Data for analysis >>
+ + + +

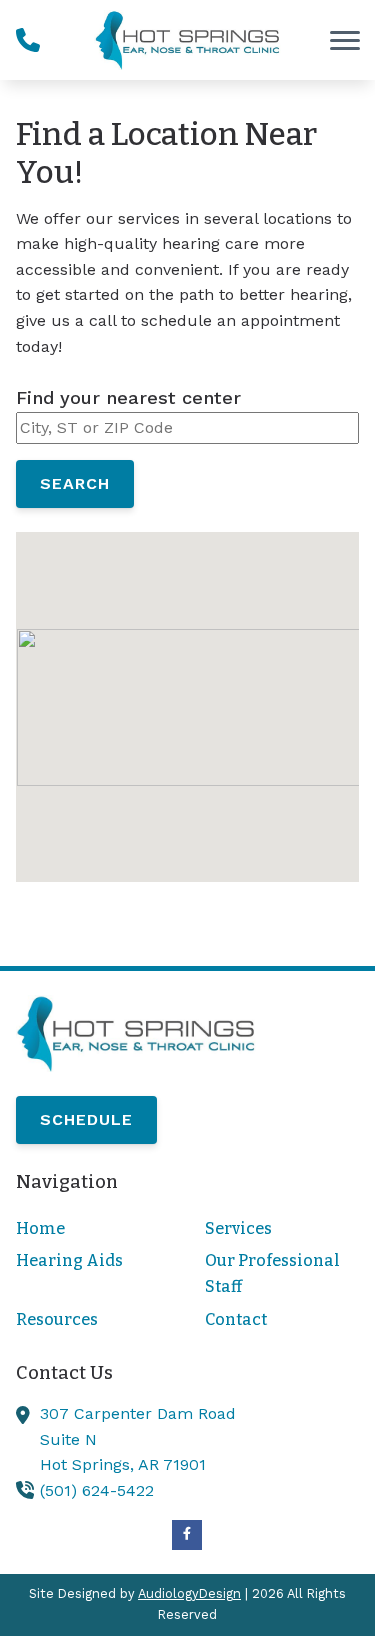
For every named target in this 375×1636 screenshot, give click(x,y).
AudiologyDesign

+ + + +

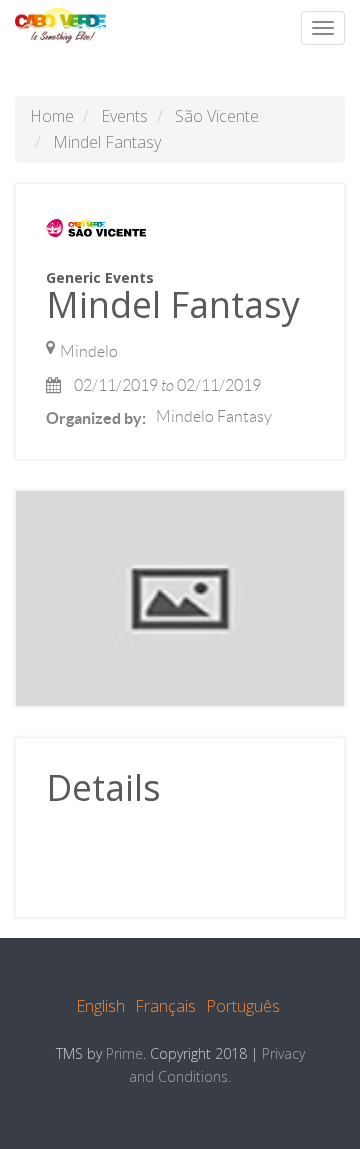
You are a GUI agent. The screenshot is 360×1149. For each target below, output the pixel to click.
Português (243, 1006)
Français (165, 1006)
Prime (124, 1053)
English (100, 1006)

+ + + +

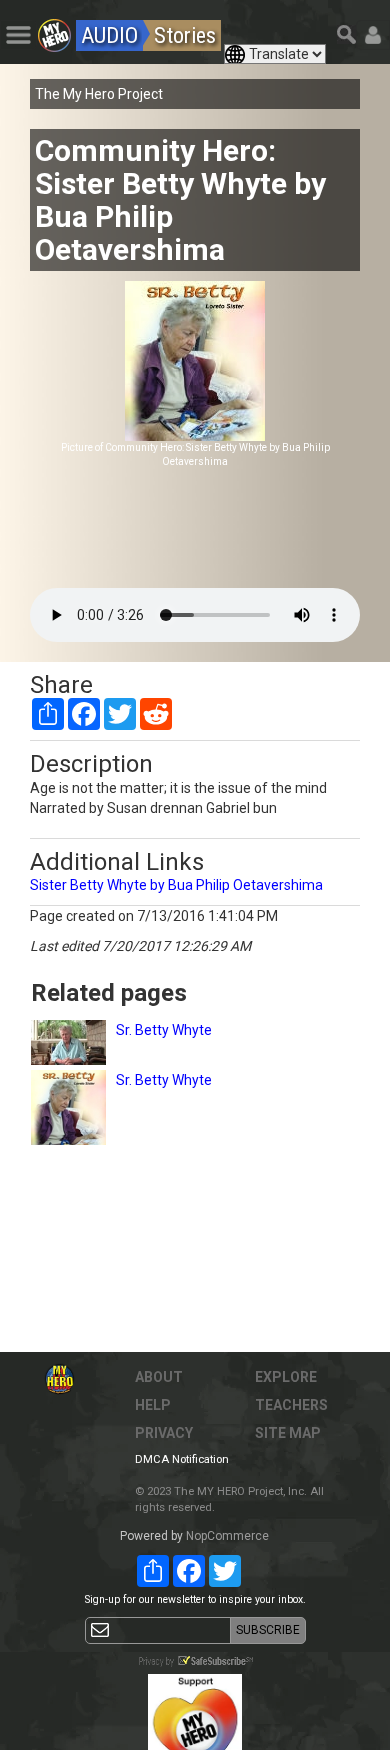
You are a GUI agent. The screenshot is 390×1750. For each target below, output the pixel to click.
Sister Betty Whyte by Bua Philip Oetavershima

+ + + +

Return a copy of each line in the records above that has "screenshot" in it.

For every named target in this 375×1636 screenshot, give click(x,y).
You are a GUI agent. The screenshot is 360×1149. For each target below, output the pixel to click.
You are a GUI agent. The screenshot is 390×1750. For each target below, output the pixel to click.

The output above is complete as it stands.